Extracted entries: Begin

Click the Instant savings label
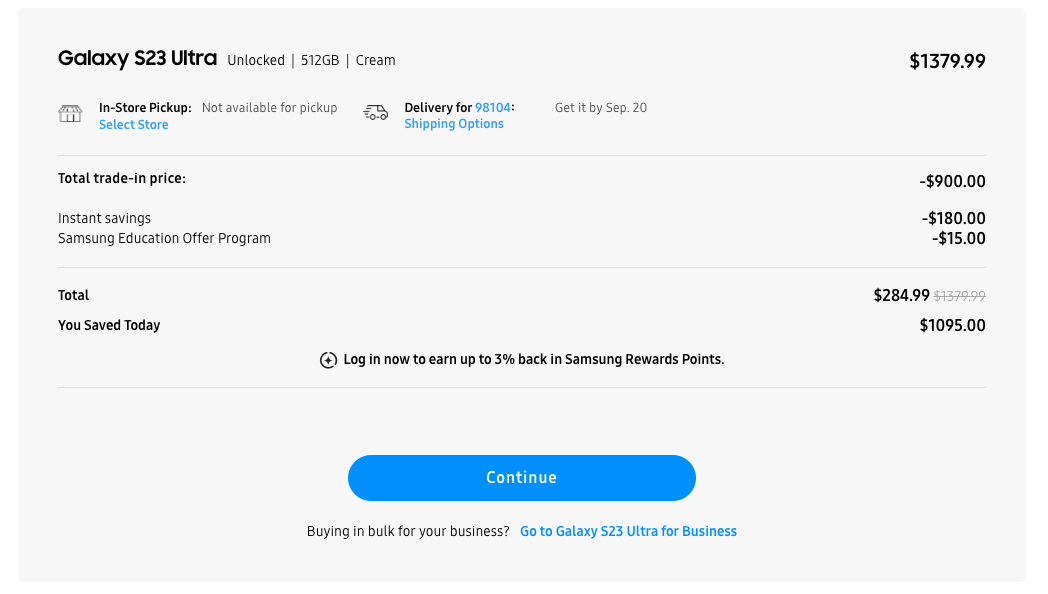 [x=105, y=218]
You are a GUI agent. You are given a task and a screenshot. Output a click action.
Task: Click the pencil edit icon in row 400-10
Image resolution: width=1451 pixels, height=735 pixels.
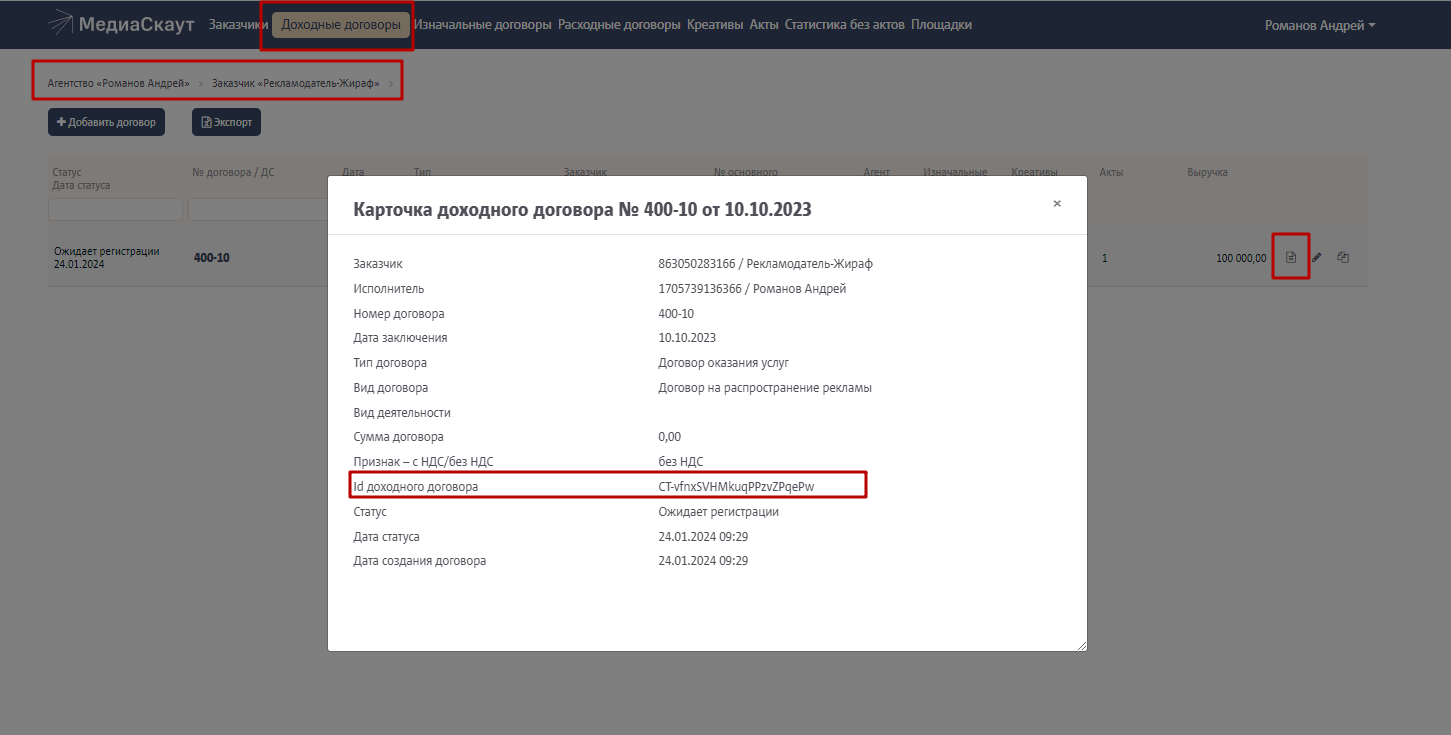(1317, 258)
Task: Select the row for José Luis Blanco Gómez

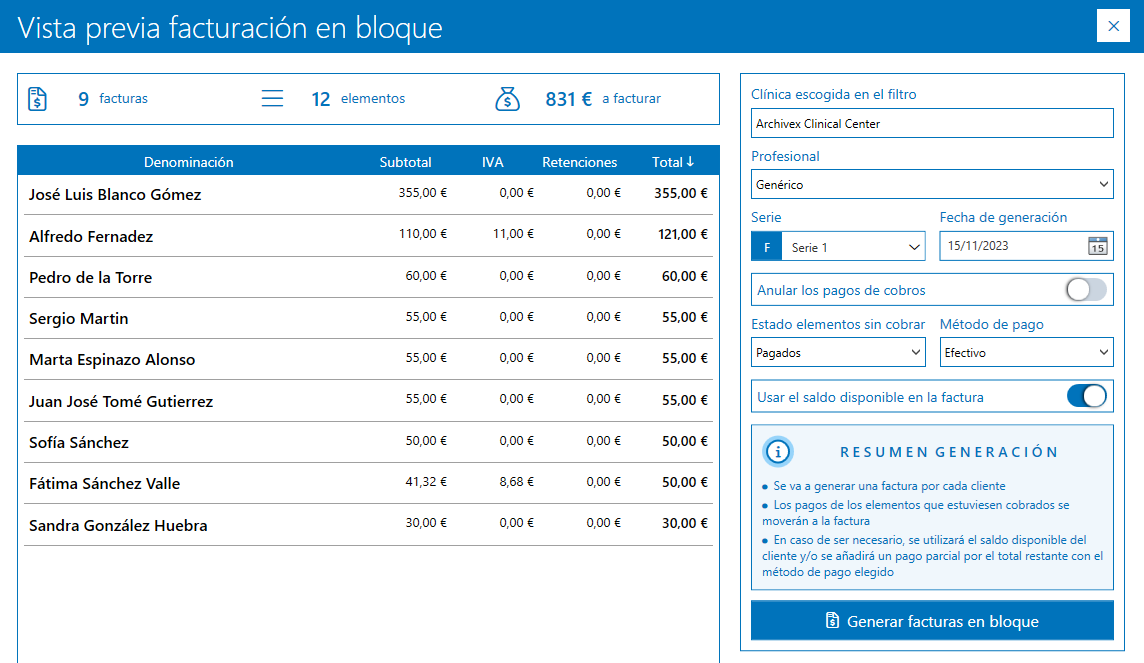Action: pos(300,195)
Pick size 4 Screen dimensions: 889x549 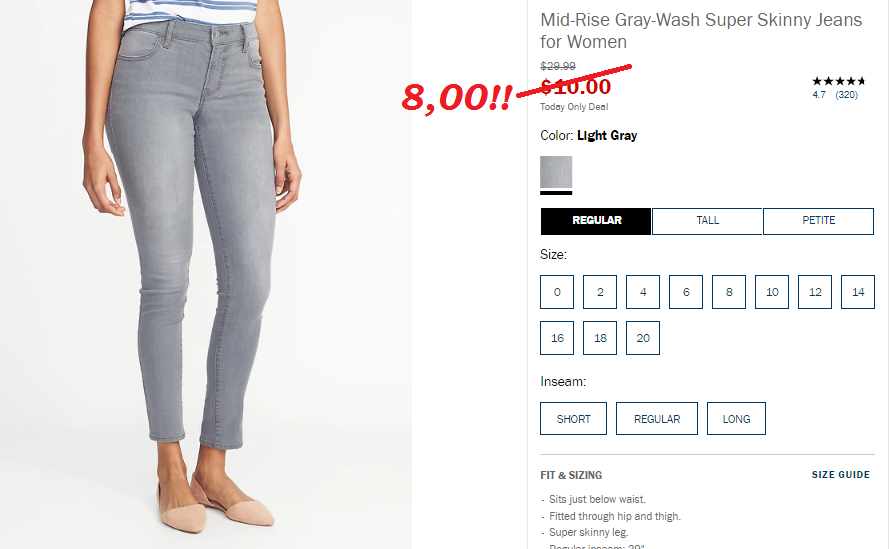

Extracted entries: End

| Your instructions |
Only the lines from the one that contains "Image resolution: width=1451" to the end of the records, inclusive, are to be quoted exactly, with pictures excluded.

| Solution to this exercise |
Image resolution: width=1451 pixels, height=735 pixels.
(1317, 258)
Task: Select the row for José Luis Blanco Gómez

Action: pos(300,195)
Pick size 4 Screen dimensions: 889x549 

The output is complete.